Friday, March 13, 2009

Must-See TV

I know everyone's been saying it, but Jon Stewart's interview with Jim Cramer is just brilliant. It's been said many times, but it's worth repeating: Stewart is the most honest, intelligent, and insightful person on TV news right now, and might be the most important force for good in American media today. 

On a separate note, I won't be blogging much over the next several weeks - I'm traveling and won't have regular Internet access. Things should be back to normal by the beginning of May. 

Tuesday, March 3, 2009

Putting GUSA Out of its Misery

Jon Feng and Matthew Hipple* make the case for mercy-killing Georgetown's student government. I'm not well-versed enough in the details of this tedious debate to offer any useful perspective (and who knows? Maybe they're wrong!), but the piece does strike me as the best-written, wittiest, and most provocative editorial I have ever encountered in The Hoya. (Perhaps that's not saying much - the only thing more surprising than The Hoya's inexcusably pedestrian writing is the smugness it maintains while masquerading as a respectable student newspaper.) Georgetown's most talented writers publish most of their material on personal blogs and occasionally in publications like the Georgetown Voice, which, despite its flaws, is certainly superior to The Hoya. But I digress.
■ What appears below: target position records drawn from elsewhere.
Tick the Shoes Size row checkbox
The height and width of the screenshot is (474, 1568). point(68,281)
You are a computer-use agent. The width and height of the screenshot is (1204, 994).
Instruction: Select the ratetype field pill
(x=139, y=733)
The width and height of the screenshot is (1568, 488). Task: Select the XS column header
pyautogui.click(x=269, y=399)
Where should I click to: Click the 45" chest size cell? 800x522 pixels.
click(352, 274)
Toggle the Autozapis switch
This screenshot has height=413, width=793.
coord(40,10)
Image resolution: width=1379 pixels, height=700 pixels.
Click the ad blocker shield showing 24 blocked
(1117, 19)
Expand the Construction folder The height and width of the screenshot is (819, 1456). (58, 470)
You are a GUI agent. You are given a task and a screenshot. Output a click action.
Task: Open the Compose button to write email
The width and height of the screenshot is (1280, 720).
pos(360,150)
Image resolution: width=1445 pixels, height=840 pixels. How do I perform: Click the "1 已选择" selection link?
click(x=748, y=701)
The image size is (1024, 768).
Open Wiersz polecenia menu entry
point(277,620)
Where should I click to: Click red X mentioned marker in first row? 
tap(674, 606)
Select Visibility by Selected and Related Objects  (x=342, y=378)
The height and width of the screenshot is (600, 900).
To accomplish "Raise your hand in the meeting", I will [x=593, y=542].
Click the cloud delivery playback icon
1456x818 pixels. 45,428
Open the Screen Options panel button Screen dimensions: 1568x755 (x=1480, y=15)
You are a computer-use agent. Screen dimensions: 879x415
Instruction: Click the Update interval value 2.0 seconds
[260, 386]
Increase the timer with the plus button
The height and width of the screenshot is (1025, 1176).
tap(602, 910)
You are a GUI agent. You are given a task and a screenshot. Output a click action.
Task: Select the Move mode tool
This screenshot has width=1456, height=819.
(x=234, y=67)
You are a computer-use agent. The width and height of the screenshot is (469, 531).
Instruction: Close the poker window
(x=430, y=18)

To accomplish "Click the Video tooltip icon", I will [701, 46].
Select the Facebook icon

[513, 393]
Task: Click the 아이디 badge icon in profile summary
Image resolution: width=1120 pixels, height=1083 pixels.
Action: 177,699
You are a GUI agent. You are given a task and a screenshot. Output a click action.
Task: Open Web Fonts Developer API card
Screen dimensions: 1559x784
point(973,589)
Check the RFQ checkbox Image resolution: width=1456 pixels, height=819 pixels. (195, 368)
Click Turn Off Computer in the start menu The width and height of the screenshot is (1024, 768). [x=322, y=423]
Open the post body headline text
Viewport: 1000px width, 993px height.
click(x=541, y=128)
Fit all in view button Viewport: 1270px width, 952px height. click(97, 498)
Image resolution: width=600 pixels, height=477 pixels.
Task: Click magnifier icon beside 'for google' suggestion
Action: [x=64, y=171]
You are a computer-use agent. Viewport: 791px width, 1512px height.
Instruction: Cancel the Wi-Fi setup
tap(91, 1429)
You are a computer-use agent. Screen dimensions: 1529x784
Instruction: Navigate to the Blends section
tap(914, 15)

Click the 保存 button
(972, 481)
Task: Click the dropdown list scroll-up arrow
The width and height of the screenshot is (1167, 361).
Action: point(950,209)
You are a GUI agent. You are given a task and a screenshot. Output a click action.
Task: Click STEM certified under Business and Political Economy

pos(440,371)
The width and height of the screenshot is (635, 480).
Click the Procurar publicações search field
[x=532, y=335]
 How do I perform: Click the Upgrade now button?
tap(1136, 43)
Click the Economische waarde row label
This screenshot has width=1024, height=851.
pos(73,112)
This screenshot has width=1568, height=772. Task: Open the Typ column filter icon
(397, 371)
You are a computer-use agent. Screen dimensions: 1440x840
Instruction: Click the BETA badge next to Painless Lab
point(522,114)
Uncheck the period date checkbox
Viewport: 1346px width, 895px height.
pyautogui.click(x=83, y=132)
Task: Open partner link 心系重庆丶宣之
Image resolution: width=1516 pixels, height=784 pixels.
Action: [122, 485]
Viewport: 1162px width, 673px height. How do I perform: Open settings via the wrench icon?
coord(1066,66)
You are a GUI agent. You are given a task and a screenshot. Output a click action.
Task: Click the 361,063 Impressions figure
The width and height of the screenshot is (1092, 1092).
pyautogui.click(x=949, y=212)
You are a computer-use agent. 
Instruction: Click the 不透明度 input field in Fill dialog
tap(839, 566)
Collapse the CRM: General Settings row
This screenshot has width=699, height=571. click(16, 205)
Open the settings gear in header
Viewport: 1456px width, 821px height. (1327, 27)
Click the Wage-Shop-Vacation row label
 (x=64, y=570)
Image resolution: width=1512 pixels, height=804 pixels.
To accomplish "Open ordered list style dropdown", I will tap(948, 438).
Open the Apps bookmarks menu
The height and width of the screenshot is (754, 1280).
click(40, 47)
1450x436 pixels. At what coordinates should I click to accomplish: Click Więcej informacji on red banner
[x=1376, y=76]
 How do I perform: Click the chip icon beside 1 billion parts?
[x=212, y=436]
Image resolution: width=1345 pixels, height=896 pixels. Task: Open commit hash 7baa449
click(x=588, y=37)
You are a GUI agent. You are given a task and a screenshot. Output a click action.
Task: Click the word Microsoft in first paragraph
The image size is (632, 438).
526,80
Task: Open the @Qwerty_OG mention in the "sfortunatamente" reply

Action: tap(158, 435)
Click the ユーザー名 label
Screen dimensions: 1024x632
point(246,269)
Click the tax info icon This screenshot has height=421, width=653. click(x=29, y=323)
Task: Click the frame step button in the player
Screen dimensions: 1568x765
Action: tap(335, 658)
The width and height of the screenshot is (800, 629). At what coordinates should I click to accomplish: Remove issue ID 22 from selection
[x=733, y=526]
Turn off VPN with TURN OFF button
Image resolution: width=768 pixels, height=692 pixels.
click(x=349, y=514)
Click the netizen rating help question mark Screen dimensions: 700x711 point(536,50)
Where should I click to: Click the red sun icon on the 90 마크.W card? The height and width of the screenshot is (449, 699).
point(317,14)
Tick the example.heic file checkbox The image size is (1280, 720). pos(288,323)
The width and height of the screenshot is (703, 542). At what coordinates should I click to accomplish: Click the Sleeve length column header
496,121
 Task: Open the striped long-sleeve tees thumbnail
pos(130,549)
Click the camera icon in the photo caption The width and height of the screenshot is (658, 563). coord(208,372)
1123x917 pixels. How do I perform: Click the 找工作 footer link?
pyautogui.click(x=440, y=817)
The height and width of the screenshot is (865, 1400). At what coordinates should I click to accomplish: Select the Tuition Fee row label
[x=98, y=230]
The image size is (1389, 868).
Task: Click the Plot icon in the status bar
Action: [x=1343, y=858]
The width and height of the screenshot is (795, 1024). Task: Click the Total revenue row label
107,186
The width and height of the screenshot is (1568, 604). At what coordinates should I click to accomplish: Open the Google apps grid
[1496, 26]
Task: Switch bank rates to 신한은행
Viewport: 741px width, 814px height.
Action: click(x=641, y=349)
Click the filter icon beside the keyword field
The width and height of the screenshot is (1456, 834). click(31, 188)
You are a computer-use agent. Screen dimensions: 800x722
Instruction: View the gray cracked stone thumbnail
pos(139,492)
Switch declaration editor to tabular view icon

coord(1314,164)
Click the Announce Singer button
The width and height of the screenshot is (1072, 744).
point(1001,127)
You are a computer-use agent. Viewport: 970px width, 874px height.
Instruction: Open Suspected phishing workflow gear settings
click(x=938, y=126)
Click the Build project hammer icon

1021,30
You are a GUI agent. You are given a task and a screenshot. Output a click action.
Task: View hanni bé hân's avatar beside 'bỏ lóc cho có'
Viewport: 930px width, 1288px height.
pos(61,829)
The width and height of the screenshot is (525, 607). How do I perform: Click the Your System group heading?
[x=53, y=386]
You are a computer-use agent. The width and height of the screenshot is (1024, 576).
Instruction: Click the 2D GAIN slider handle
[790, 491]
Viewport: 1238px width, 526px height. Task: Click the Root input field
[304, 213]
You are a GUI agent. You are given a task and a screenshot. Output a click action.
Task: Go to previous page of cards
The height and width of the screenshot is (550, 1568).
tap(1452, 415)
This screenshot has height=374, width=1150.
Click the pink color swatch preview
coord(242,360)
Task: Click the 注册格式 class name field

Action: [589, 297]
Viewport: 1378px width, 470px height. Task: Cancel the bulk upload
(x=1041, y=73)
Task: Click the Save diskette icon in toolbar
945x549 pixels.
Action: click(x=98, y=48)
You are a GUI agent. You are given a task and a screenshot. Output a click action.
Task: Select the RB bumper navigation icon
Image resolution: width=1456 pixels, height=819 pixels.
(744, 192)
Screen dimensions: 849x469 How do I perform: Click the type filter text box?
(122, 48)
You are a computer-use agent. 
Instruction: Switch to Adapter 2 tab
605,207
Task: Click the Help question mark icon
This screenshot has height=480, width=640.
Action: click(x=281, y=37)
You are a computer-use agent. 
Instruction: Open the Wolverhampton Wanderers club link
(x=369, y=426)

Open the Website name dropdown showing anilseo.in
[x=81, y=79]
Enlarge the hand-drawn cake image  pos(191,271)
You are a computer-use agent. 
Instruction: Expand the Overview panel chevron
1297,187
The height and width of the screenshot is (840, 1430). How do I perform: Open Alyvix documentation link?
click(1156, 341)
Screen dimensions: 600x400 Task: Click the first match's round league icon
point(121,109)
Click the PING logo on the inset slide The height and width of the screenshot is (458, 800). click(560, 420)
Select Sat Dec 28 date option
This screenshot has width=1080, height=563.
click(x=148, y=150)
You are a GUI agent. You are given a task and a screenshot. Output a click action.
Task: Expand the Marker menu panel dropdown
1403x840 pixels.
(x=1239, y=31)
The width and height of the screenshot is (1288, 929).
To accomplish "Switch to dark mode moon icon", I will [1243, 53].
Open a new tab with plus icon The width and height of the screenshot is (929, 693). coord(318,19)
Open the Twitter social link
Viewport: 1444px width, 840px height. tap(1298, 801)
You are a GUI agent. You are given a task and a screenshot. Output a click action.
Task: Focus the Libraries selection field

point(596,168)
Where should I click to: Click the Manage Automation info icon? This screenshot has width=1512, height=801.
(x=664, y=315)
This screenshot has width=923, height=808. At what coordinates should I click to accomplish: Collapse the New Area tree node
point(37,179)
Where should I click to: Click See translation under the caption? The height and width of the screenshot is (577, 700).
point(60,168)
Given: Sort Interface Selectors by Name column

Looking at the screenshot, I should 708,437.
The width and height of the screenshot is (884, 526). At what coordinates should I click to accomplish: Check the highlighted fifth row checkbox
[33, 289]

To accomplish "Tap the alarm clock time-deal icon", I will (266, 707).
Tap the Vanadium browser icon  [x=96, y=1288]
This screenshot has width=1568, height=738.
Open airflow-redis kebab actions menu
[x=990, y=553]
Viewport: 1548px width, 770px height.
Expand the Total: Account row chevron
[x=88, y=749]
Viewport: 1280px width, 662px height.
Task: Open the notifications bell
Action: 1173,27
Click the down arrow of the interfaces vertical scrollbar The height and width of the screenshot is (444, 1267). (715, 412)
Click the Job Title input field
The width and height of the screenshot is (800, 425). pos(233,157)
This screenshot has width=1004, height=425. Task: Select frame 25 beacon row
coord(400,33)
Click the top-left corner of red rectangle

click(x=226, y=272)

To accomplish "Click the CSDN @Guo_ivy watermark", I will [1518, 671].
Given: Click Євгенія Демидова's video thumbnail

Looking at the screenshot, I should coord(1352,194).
The rhetorical bite of this piece is really outstanding:
GUSA itself lacks any power of administration. It is an introverted bureaucratic mess that does nothing more than constantly work itself into a lather trying to justify itself with new bylaws and resolutions. No one outside of GUSA truly relies on GUSA. It is a retardant, not a catalyst — no more than an overpriced junket for people who are enamored of our pretend-government. The monetary cost is real and the results are not.
To those who still wish to reform GUSA, we would remind you of why one should never fight with a pig: You both get dirty and the pig likes it.
The piece has sparked a comment thread that may be in the running for the longest in the paper's history. It's shocking, but apparently there are people on campus who care enough about GUSA to write long-winded, bullet-pointed responses that reflect a truly disturbing knowledge of the inner workings of Georgetown's bureaucracy (rule of politics: every issue has a constituency). That's a good thing, I suppose. Someone should care about this. 

*Disclosure: I spent many lazy afternoons freshman year playing Super Smash Bros. Melee with the authors in a Copley suite. To my memory, we never discussed GUSA.